I never met Mary [Livingston]. Everyone thought she was a no-talent and I thought Mary was very good. You compare Mary to Fred Allen's wife, who was the sweetest woman in the world, and Portland [Hoffa] had no talent at all. Mary could read a line. You listen to Mary's acting and she's great!

Kliph Nesteroff: She apparently hated doing the show. She never really did the TV program.

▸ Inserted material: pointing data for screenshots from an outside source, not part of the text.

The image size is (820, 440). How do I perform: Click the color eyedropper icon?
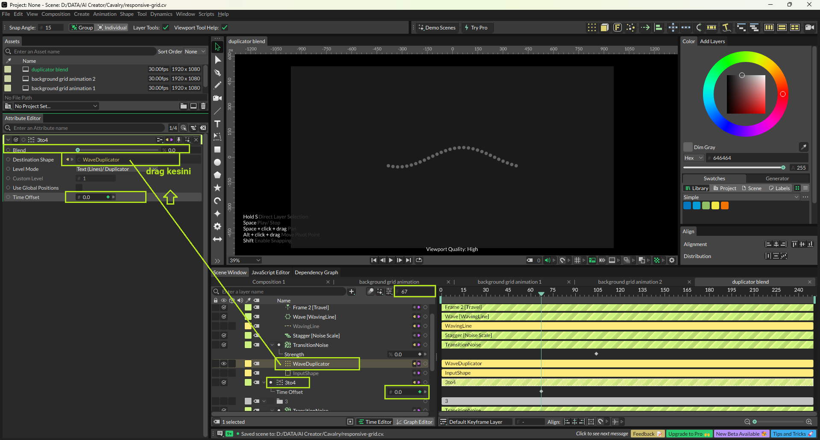point(803,147)
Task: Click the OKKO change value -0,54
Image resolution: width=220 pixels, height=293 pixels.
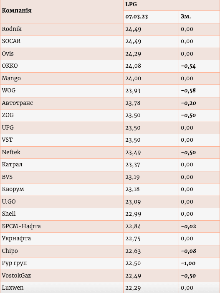Action: 188,66
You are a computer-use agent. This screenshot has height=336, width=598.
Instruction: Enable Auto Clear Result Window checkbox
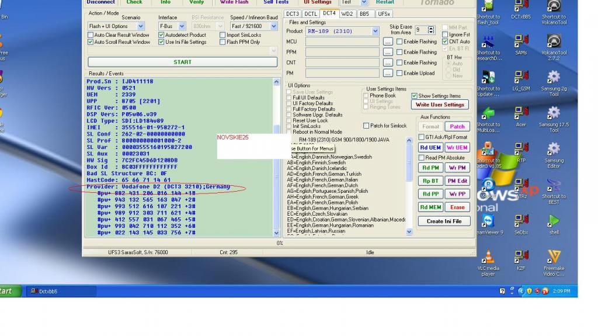point(91,35)
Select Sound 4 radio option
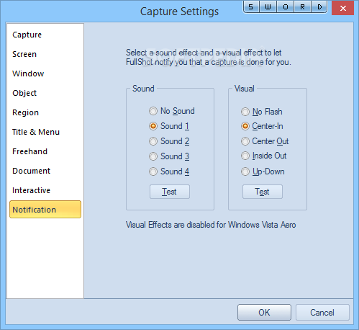This screenshot has width=359, height=330. 169,171
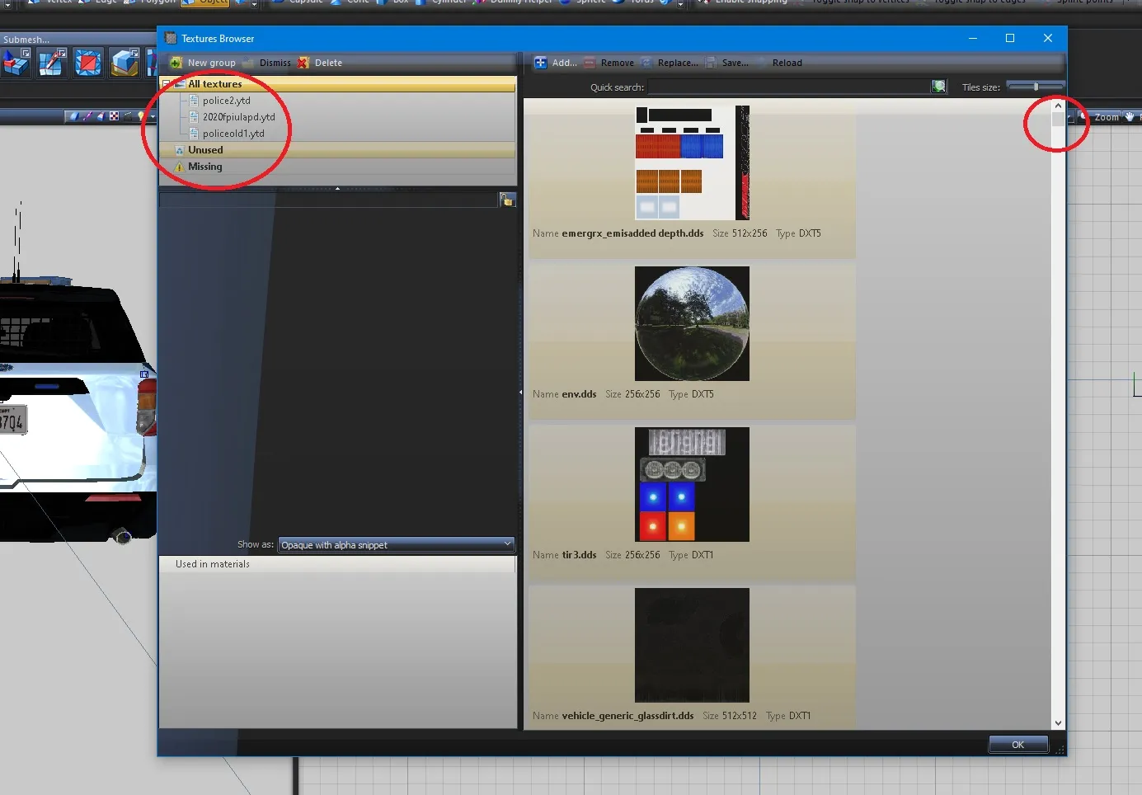The height and width of the screenshot is (795, 1142).
Task: Collapse the All textures tree group
Action: click(x=166, y=84)
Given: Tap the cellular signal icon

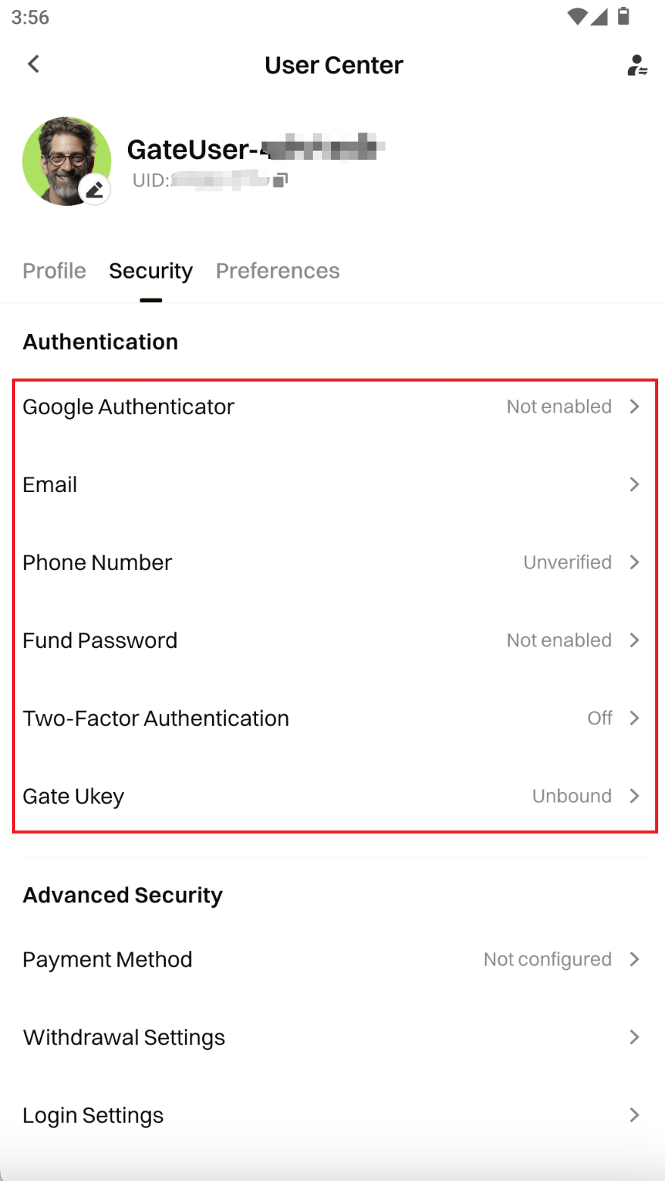Looking at the screenshot, I should (x=600, y=16).
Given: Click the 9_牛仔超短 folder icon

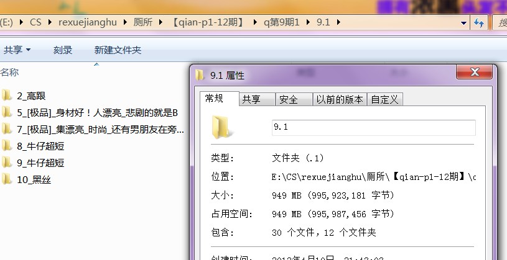Looking at the screenshot, I should 7,163.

Will Jordan: Her readings are perfect. She got screams. She was excellent. For a non-professional she was excellent. They were all pretty good. There was Phil Harris. Phil Harris, like Pearl Bailey, was influenced by the real great Black guy, Bert Williams. The real one. That's where Pearl Bailey got it from. Another amazing guy. He had records and he made [film] shorts. Two completely separate talents. He was great on records and he was great in pantomime. Bert Williams. They said he was an unhappy guy. Eddie Cantor said he was funnier and more talented than all of them.


Kliph Nesteroff: Right.

Will Jordan: Even WC Fields, who was reluctant to give praise, said he was the greatest. He was so light he had to put on the blackface. You listen to that phrasing, "I ain't done nut-tin for no-bah-dee." That's very close to Pearl Bailey and very close to Phil Harris. That's What I Like About the South is very, very close.

Kliph Nesteroff: Bert Williams is another of those people where you hear the stories, "The greatest I ever saw on a stage." But we'll never be able to confirm it.


Will Jordan: In one book about Bert Williams they say he entered a contest. He entered a Bert Williams [look-a-like] contest and he lost. He came in third. In Chaplin's son's book he says Chaplin entered a Chaplin [look-a-like] contest and came in third. On Joe Franklin's show, when Bing Crosby was on, he said he entered a Bing Crosby contest and he came in third. I wonder why these guys always came in third. In the Bert Williams book, the Black woman who wrote it - she was angry at Bert Williams for doing that. She said he had no right to go out and pretend. [He] deserved bombing. I thought it was an extremely interesting analysis. I like that opinion. Of course, the Blacks are so highly charged that... you're not Black are you?


Kliph Nesteroff: (uncomfortable silence)

Will Jordan: Anyway, the thing is (coughs)... he must have been great. Here in New York they had a guy that was doing a tribute to Bert Williams and he was screaming. This little short guy with a bald head screaming and I'm saying, "What are you talking about?" He's screaming? Bert Williams underplayed like crazy! You listen to the records and everything is so underplayed.


Kliph Nesteroff: Well, Will, I gotta let you go... I need to go to sleep...

Will Jordan: Yeah, me too. Okay, Kliph! Thank you. You've made me feel great! You've made me make up for all the shows I didn't do in the past few years.